Introduction: To highlight the four-decade history of the Prometheus Awards, which the Libertarian Futurist Society is celebrating in 2019, we are posting a series of weekly Appreciations of past Prometheus Award-winners, starting with our earliest Best Novel awards.
Here’s the 11th appreciation/review of Michael Flynn’s In the Country of the Blind, the 1992 Prometheus winner for Best Novel, following recent appreciations for award-winning novels by (among others) F. Paul Wilson, L. Neil Smith, Vernor Vinge, Victor Koman and Brad Linaweaver:
By William H. Stoddard
Michael Flynn’s In the Country of the Blind came out in 1990, the same year as William Gibson and Bruce Sterling’s The Difference Engine.
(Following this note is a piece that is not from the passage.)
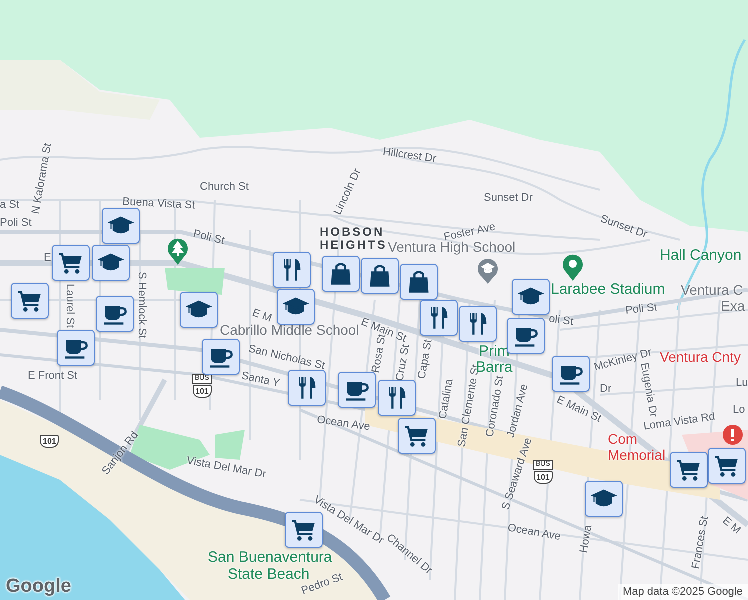 The image size is (748, 600). I want to click on neighborhood-label: HOBSON, so click(352, 232).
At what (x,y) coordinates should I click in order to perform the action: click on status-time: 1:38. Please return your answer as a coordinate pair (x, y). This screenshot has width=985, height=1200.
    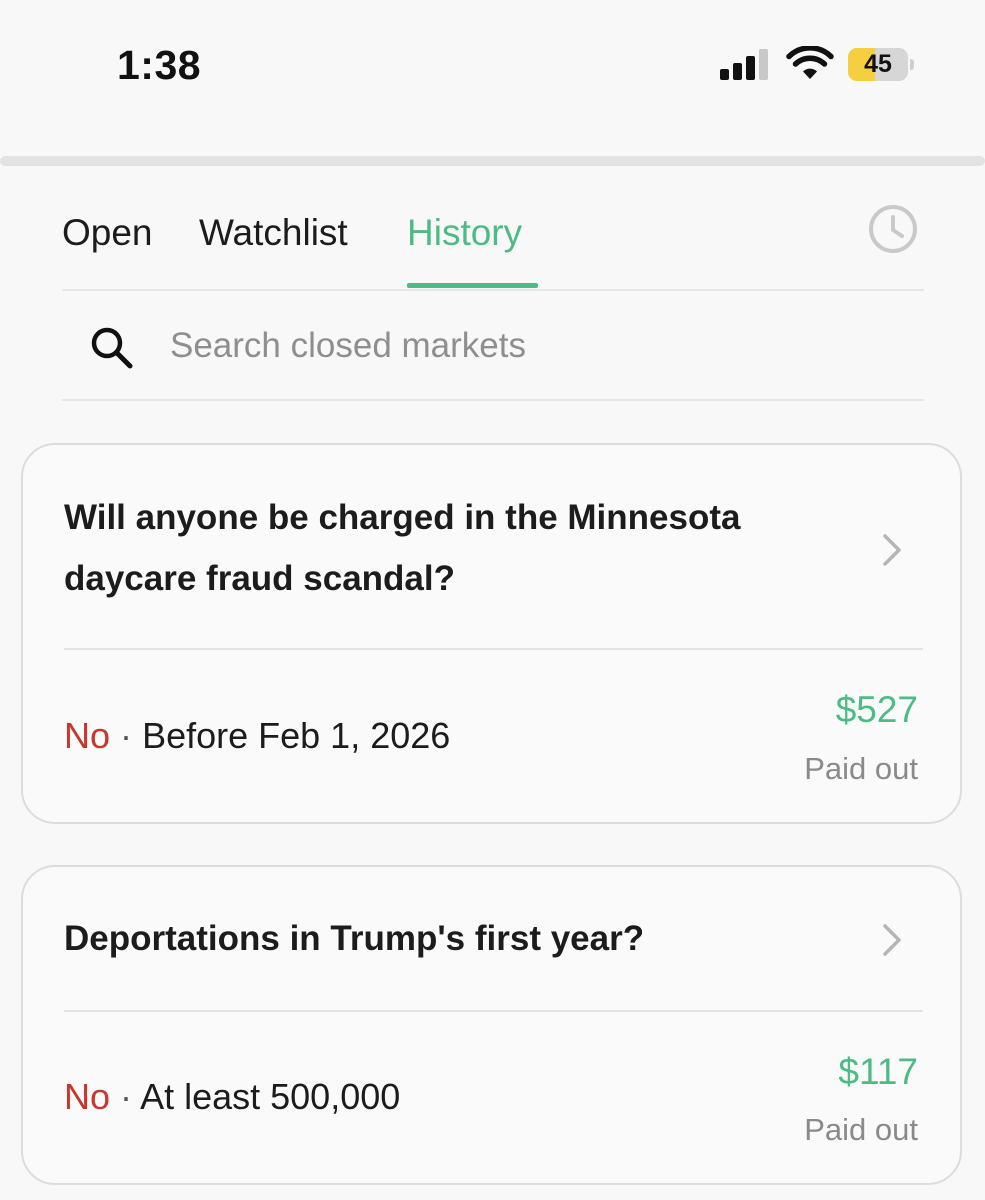
    Looking at the image, I should click on (160, 65).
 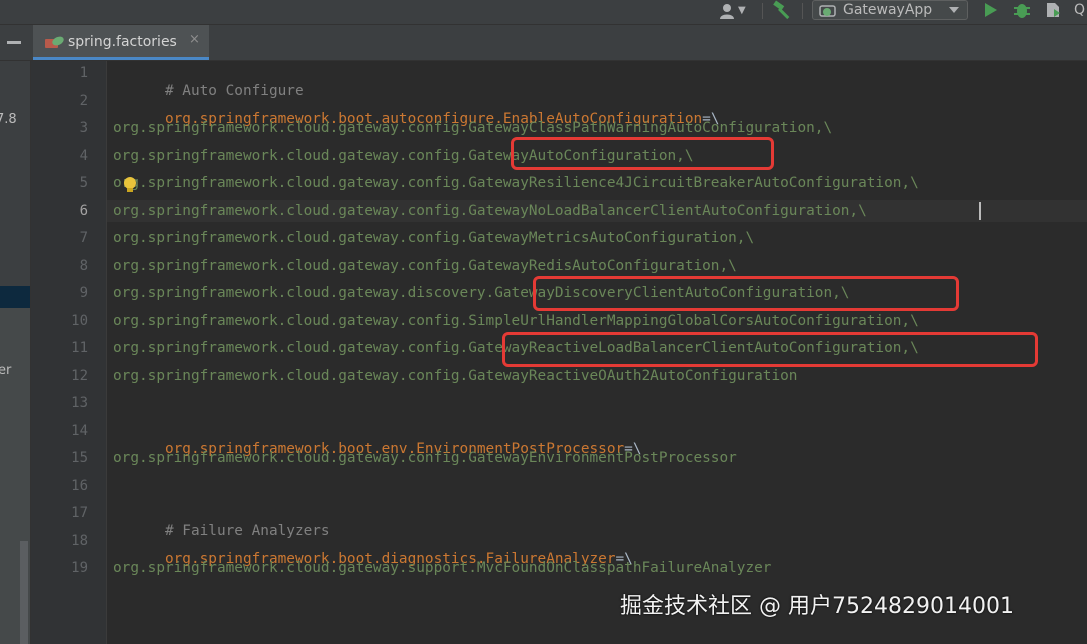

While the word “steampunk” was somewhat older (coined in 1987 by K.W. Jeter for Victorian fantasies generally), these two novels gave the genre one of its central themes: the use of Victorian technology and social transformation as an analog of (then-) recent computer technology, making steampunk parallel to cyberpunk.
For both novels, a central technology was Charles Babbage’s “analytical engine,” a proposed machine that would have been fully programmable in the manner of an electronic computer.
Gibson and Sterling made the analytical engine the basis for an alternate history – a literal “difference engine.” Flynn did something subtler: He made the analytical engine the basis for an only minimally fictionalized version of real-world history.
Most of his novel was set in the present or the near future; the actual Victorian past appeared only in short prologues to its three sections -though strikingly evocative prologues. Rather than an “alternate history,” Flynn presented a “secret history”: a tale of striking events hidden unsuspected within the known past (a genre later put to epic use in Neal Stephenson’s The Baroque Cycle).